The provisional 685,000 figure is down from a record 764,000 in 2022 but still high by historical standards and was described as "appalling" by Reform Party right-wing figurehead Nigel Farage.

Home Secretary James Cleverly countered that the drop showed "the plan under Rishi Sunak and the Conservatives is working".

Mr Sunak meanwhile leapt on the Rwanda dividing line with Labour to tell voters "if you care about that issue, I’m the one that’s going to deliver on it for you".

"I’m going to get that deterrent going and that’s how we’re going to stop the boats.

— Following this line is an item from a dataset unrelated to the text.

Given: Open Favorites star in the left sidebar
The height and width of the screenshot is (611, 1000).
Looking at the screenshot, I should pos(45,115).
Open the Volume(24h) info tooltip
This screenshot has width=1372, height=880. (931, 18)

Keir Starmer is not going to do that."

A drive to "stop the boats" was one of five key pledges that Mr Sunak asked voters last year to judge his premiership on but the Rwanda scheme has been bogged down by court battles.

Tory ministers have also tried to bring down legal migration by tightening visa rules for students and their families.

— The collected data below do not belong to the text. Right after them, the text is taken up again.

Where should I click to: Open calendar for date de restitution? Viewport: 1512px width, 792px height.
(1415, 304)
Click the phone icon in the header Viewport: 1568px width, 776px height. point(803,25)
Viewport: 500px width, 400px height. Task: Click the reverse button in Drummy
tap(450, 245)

Visa applications have fallen and there are signs of higher emigration by non-EU nationals, but it is "too early to say" if net migration is on a downward trend, said the Office for National Statistics.

The number of illegal Channel crossings fell last year but Mr Sunak conceded they have risen again after a surge in arrivals from Vietnam.

Mr Sunak said officials have "put the preparations in place" for Rwanda flights by booking planes and airfields, hiring case workers and detaining people ready for deportation.

One migrant voluntarily left the UK for Rwanda under the scheme last month, in what ministers hailed as a partial win.

The prime minister touted that several European countries are looking into similar models to Britain's Rwanda scheme.

The emphasis in the EU has generally been on processing claims in third countries rather than permanent deportations there.

Mr Sunak says there is "no way to stop this problem" unless it is "clear that if someone comes to our country illegally they won’t be able to stay and they will be removed".

Labour recently set out an immigration policy that includes more intelligence sharing with Europe and agreements to return people to France.

It is pledging to hire more staff and create a new returns unit to "clear the Tory asylum backlog" and save money on hotels where migrants are housed.

Former prosecutor Mr Starmer would also appoint a former police, military or intelligence chief as head of a new border security command, Labour says.

Migrants attempt to cross the Channel from France - in pictures

It says the command would "use counter-terror style tactics" to take on the human-trafficking gangs behind the Channel crossings.

The Rwanda plan is "an extortionately expensive gimmick rather than a serious plan to tackle dangerous boat crossings", the party says.

Parliament passed a bill last month declaring Rwanda a safe country, moving to override objections by the UK's Supreme Court.

The current parliament – elected in 2019 with a near-landslide Conservative majority – will be formally dissolved on Thursday.

Voters will go to the polls on July 4 with any new government normally taking office immediately, unless there is a need for coalition talks.